Social card in accelerazione: attivate 423mila

Roma. «La carta acquisti va trattata con serietà per rispetto nei confronti di chi ha bisogno. I dati che abbiamo sono opposti a quelli che vengono fatti circolare». Il ministro dell’Economia, Giulio Tremonti, ha colto l’occasione di un incontro con la stampa organizzato a Via XX Settembre per mettere a tacere le polemiche degli ultimi giorni sui presunti malfunzionamenti della social card, la prepagata per le fasce deboli che lo Stato ricarica con 40 euro al mese.
E lo ha fatto cifre alla mano. Da dicembre a ieri alle 13.35 erano state attivate 423mila carte su un totale di 580mila richieste. Si tratta di una percentuale del 73 per cento. Il restante 27% non è stato erogato perché i richiedenti non erano in possesso dei requisiti di reddito previsti dalla normativa e solo in minima parte per assenza o incompletezza dei dati.
«È un esperimento che si sta adattando progressivamente», ha puntualizzato Tremonti ricordando che «è stato utilizzato l’indicatore Isee (il cosiddetto redditometro) che è discutibile ma era l’unico strumento che potevamo usare». I disguidi sono sorti anche per la mancanza di una banca dati che solo ora si sta predisponendo. La platea stimata di 1,3 milioni di potenziali beneficiari è stata informata con 1,3 milioni di lettere. «Per favore, non polemizziamo sulla povertà», ha tagliato corto il ministro precisando che i numeri non giustificano le drammatizzazioni giornalistiche nelle quali si descrivono i pensionati umiliati alle casse dei supermercati perché la social card non funziona.
Infatti, con le 423mila carte caricate sono state effettuate oltre 680mila transazioni per un importo medio di 33 euro.
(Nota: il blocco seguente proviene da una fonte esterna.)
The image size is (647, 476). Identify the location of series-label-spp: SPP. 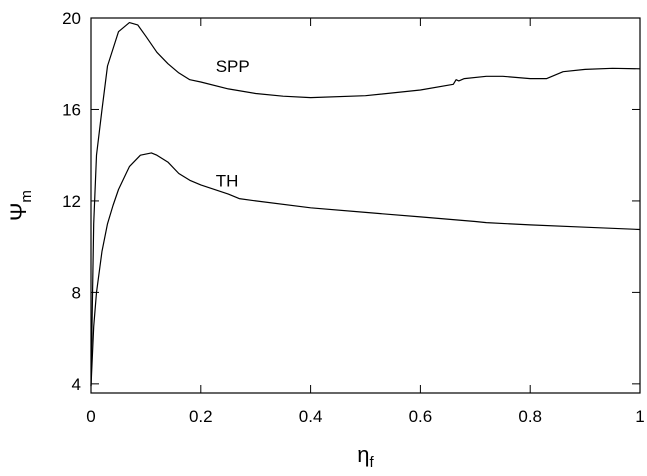
(233, 66).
L’82% delle operazioni si è svolto in supermercati e negozi di alimentari. «Ci dispiace enormemente che si siano verificati degli incidenti, ma era la prima volta», ha concluso Tremonti ricordando che, nonostante i destinatari fossero stati avvisati dell’attivazione della carta entro 48 ore dall’emissione, molti anziani l’hanno utilizzata subito incorrendo in situazioni imbarazzanti. L’ideale è raggiungere la platea di 1,3 milioni di cittadini inizialmente ipotizzata e anche per questo motivo saranno riaperti i termini di adesione. D’altronde le risorse a disposizione ammontano a circa 1 miliardo di euro: 650 milioni dalla manovra triennale e dal dl anticrisi, 250 milioni da donazioni di Eni ed Enel e 200 milioni in arrivo dal ddl sviluppo in esame al Senato.
La ricchezza di dettagli del ministro nel descrivere i risultati conseguiti è orientata a descrivere gli effetti positivi delle misure fin qui adottate dal governo per contrastare la recessione. Ad esempio, il bonus famiglie di gennaio che potrà raggiungere i mille euro si confronta «con il piano tedesco che dà solo 80 euro alle famiglie, mentre il bonus francese è molto piccolo».
Il tasto dolente è sempre quello dell’invettiva politica, tenuto conto di un’opposizione parlamentare che quotidianamente imputa a Tremonti di non aver fatto abbastanza per sostenere l’economia. «Non è giusto sostenere la domanda facendo nuovo debito»: gli interventi Usa «non sono stati risolutivi». L’Italia non aveva bisogno di indebitarsi giacché disponeva di 112 miliardi di fondi Ue. L’importante sarà orientarli non solo «alla logica di sviluppo infrastrutturale, ma anche a una logica sociale» e di questo si discuterà settima prossima nella conferenza Stato-regioni. «L’importante è spendere bene».